As multiple provinces move to protect parental rights, the Canadian press is ramping up their propaganda campaign on behalf of the transgender movement. Regular readers of this column will know that I’ve written quite a bit on this unfolding press campaign. That’s because what we’re watching is a gaslighting in real time, and I think it is very important to clearly identify what the media is up to. I’ve noted that the Toronto Star calls parents knowing their child’s “gender identity” a “privilege;” the Globe and Mail claiming that resolutions at the Conservative Party convention threaten the lives of children; nearly the entire press corps targeting politicians who dare to stand up for parents and their children.
The latest is a long-form piece by the CBC published on September 18 titled “Trans teens and youth say gender-affirming care is ‘life-changing.’ So why is it so hard to find in Canada?” While not mentioning it explicitly, this article is clearly in response to a Conservative Party convention resolution — which passed by a large margin — to condemn sex changes for minors.
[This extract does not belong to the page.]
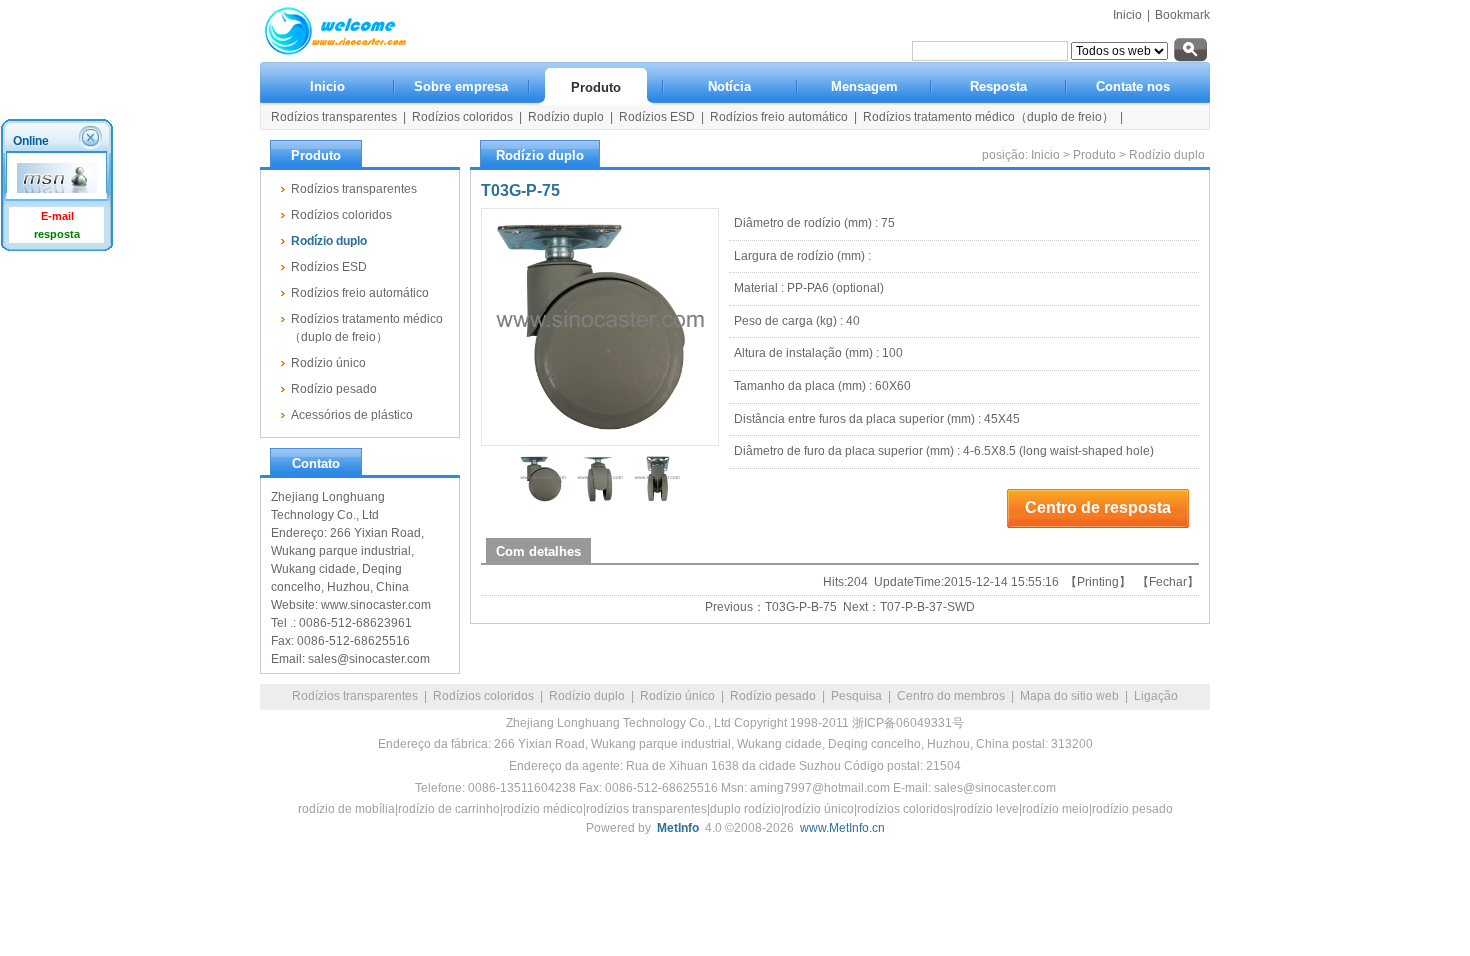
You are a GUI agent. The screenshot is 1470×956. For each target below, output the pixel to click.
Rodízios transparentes (355, 696)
Here’s how the article opens:
Crow Heyden-Kaye was in Grade 8 when a worksheet handed out during class asked students to consider how they would describe their gender.
It was the first time it occurred to Crow that “girl” didn’t actually fit with how he felt. Over the next few years, he began using the pronouns they and them. In Grade 10, he came out as trans. His pronouns are “he” and “they.”
This, in so many words, is precisely what so many parents are concerned about — that children who might struggle with their identity (as many do) may have the idea that they were simply born in the wrong body planted in their minds by LGBT curriculum. Identity struggles are not new; school staff facilitating social transition and sex changes is. Before this assignment, Heyden-Kaye hadn’t considered not being a girl. But after the assignment, it “occurred to Crow” that perhaps “girl” wasn’t an accurate describer of … well, feelings. How adults respond to gender confusion in children can determine their trajectory. More:
At 16, he asked his mom to make an appointment with their longtime family doctor so he could get a referral to a gender clinic. He wanted to start exploring the possibility of hormone replacement therapy.
But during the telephone appointment, the family doctor began asking questions Heyden-Kaye felt were inappropriate.
“What if I wanted to get pregnant someday? What if I had a husband someday? Not related at all,” he said. “I think he asked me ‘What if you want to keep your boobs?’ ”
A week later, a staff member from the doctor’s office called back and said the physician was also recommending that Heyden-Kaye read a book that discouraged transitioning.
Again — this illustrates how dangerous transgender ideology is. Around 80% of children who struggle with gender dysphoria desist naturally and become comfortable in their bodies — but now, the trans movement encourages these feelings, affirms them, and hastens to usher them on the path to lifelong medicalization. Hayden-Kaye’s “longtime family doctor” did precisely what a family doctor should — he highlighted the long-term, permanent consequences of what was being asked of him. Sex-change “treatments” nearly always render the patient infertile, and often eliminate their ability to experience sexual pleasure.